Remember, redemption is always one good choice away~! Charlie’s inane little post-it superimposes itself on the backs of his eyes, and he is absolutely not ossified enough to be getting maudlin about such ridiculous nonsense. Tipping back another swallow, he sharpens the corners of his smile and dredges up some venom.
"Why Husker! Are you saying I’m important? Be still my beating heart!" He lets his voice distort a little, flanging along the edges. Not an imminent threat yet, but a nonverbal warning. Drop it.

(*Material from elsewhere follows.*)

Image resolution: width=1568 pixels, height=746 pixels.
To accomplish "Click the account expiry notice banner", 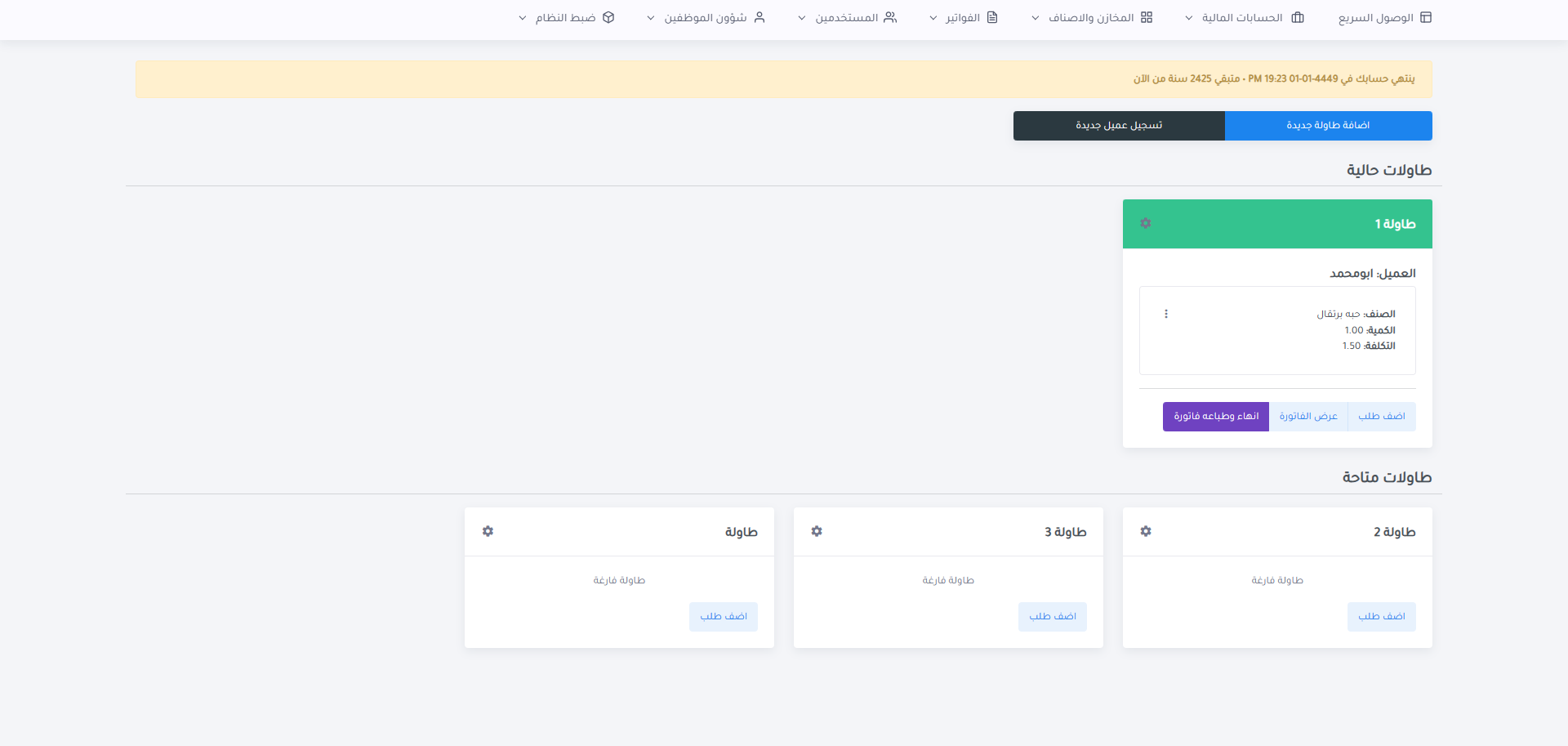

Husker doesn’t drop it. "To Niffty you are, you irritating fuck. She’s one of the only people who can stand to care about you, and you’re throwing that back in her face to, what? Make some kind of point? You’re a fucking moron, and an asshole to boot."
He’s stepping over a line and they both know it. Husker’s ears are pinned back, his arms crossed defensively across his chest, but he’s holding his ground. So steadfast, so stubborn, so reluctantly loyal. A soul any Overlord would be privileged to have in their care.
Alastor sways with a slow rush of what might be pride, or what might just be nausea. Maybe two drinks on an empty stomach with a gaping chest wound wasn’t his brightest idea; the bar is beginning to tilt a little, the low glow of the lights diffusing into lucent soap bubbles. A cloud of fireflies, a drifting houseboat. Bordelon’s hated drawl, his mother’s musical voice undercut with the crackle of a radio. Too soft now, far too fond.
(You get home safe now, Mr. Bordelon. I’ll pass by tomorrow the usual time.)
His whole torso burns, but his mother’s face is still clouded over. How can he meet her again with his memories so moth-eaten and hollow? Why can’t he stop recalling her worthless employer in her stead? Why is Husker looking at him with his brows drawn low, past the edge of irritation and nearing what could almost be called concern…?
"Perhaps," he says finally after another pause. Too long a pause; Husker’s brows scrunch down somehow, impossibly, further. "It’s a gamble, certainly. But some stakes are worth burning for, wouldn’t you agree?"
What lengths would Husker go to to tear the collar from his own throat? Would he affect that same determined stance and let an angel run him through? Would he grit his teeth and hold fast as the wound started to itch, to smoulder, to burn? Alastor can almost picture it: Husker’s lovely white fur charred and tacky with blood, his chest pulsing the same red-gold glow as the lights above his gleaming new bar. The ever-present scowl collapsing in on itself in cloying pain and desperation, how his ears would flatten and his tail would twitch as the wound seared its way through skin and muscle to places too deep to bear. Would Alastor feel it when he finally succumbed, like a lightbulb filament flaring flash-bang bright before it disintegrates to ash? Would he feel it if Husker succeeded, if the chain snapped and the contract burned and that magnificent battered soul crawled from the burning wreck of himself as master of his own destiny once more?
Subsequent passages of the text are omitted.